An important aspect of the study by Miao and co-workers (20) is the validation of the results of the multi-omic approach on a cohort of 174 patients with HBV-related HCC, in the attempt to identify new diagnostic and prognostic biomarkers for HCC. By the use of the BioCarta or KEGG (Kyoto Encyclopedia of Genes and Genomes) pathways databases (21,22), the enrichment of pathways including cell cycle, p53 signaling, histidine metabolism, G2/M checkpoint, and Ran (Ras-related nuclear protein)-mediated mitotic spindle regulation was exclusively found in PI HCCs. Validation analysis confirmed the upregulation of six out of seven genes, such as: Histidine ammonia-lyase (HAL), stratifin, 14-3-3γ (SFN), kinesin superfamily protein 15 (KIF15), dual-specificity protein kinase (TTK), Budding uninhibited by benzimidazoles 1, s. cerevisiae, homolog of (BUB1), and minichromosome maintenance, s. cerevisiae, homolog of, 4 (MCM4). Different clinicopathologic features of HCCs were significantly associated with at least one of these genes. In addition, the evaluation of the relationships between the expression of above genes and the metastatic potential and postsurgical recurrence strongly suggested that TTK expression could be an independent prognostic indicator of HCC patients.
Conclusions and future perspectives
One of the important results of the multi-omic analysis of multifocal HCC, performed by Miao and coworkers (20) was the possibility to discern between the synchronous development of multicentric primary HCC and the metastatic disease. Furthermore, the integration of genomic and transcriptomic analyses with clinicopathologic features led to the identification of HCC biomarkers, validated with a large number of HCC patients.

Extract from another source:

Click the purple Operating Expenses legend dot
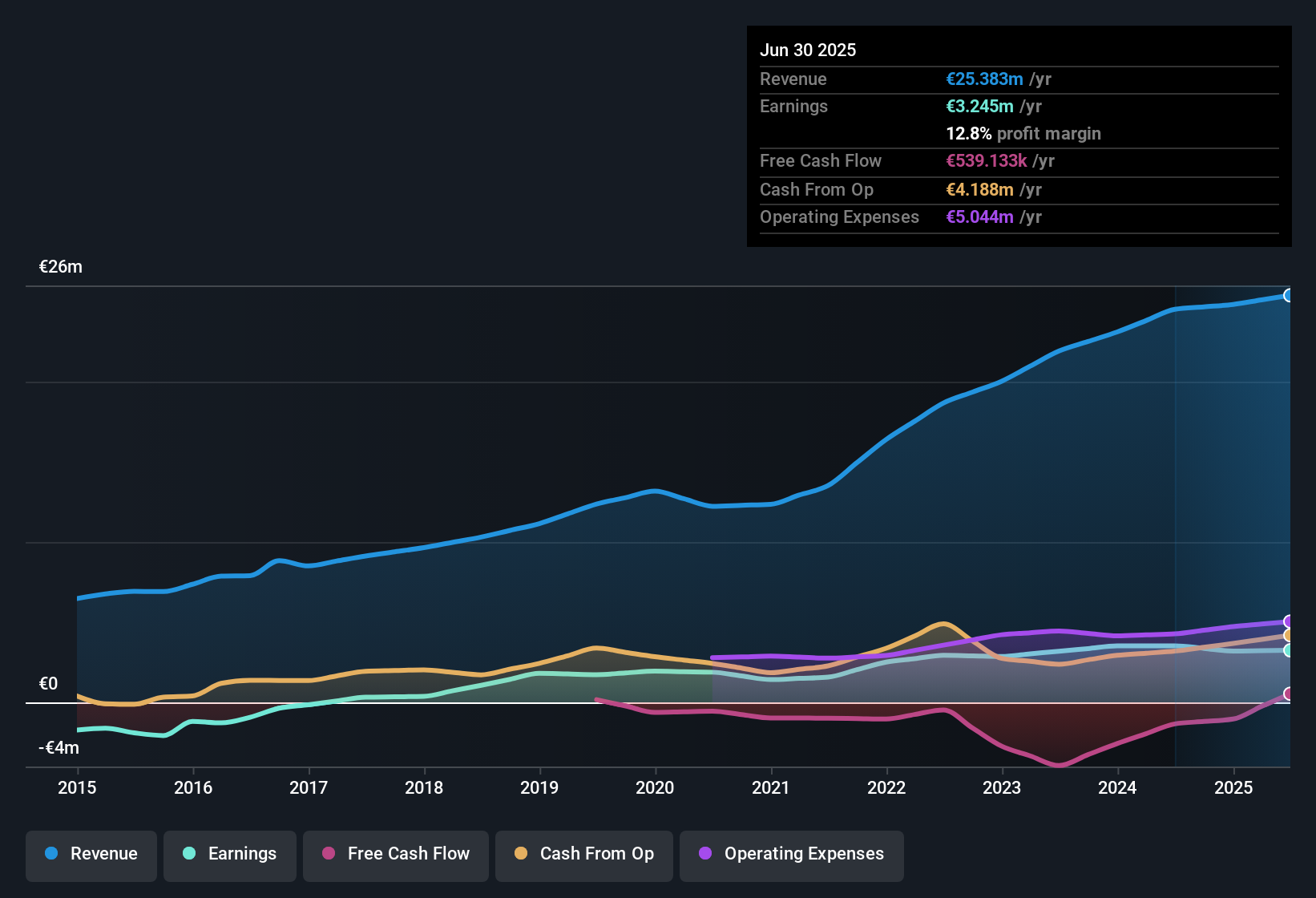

In addition to the possibility to differentiate MO from IM, multi-omics profiling could provide essential information to evaluate the aggressiveness of existing lesions and apply personalized therapies, including postsurgical treatment. In this respect, it must be considered that the presence of several nodules in IM cases exhibiting various molecular alterations, indicative of differences in the progression of single lesions, requires multi-omic analysis of each new nodule in order to identify critical molecular lesions and to try their adjustment. Less aggressive MO cases may take advantage from the treatment of the underlying liver disease and from the resection of recurrences.
Another interesting result of the multi-omic approach performed by Miao and coworkers (20) is that the analysis of a single gene, TTK, led to the accurate prediction of early recurrence. This represents a valuable advantage with respect to gene-expression profiling studies that suggest multi-gene scores to predict recurrence and survival. In addition, when a specific genetic alteration predicting early recurrence is diffusely present in the liver, its detection by needle biopsies may allow chemopreventive strategies.
Although the multi-omics strategy potentially opens new groundbreaking perspectives for the diagnosis, prognosis and treatment of multi-focal HCC, it still presents some important limitations. The analysis regarded only HBV-HCC and should be extended to HCC caused by HCV infection, aflatoxin B1, alcoholism and metabolic diseases. Moreover, its clinical application could be seriously limited by the complexity of the analysis and the elevated costs. Nonetheless, the innovative results of the multi-omic approach propose new efforts to overcome these drawbacks.
Disclosure: The authors declare no conflict of interest.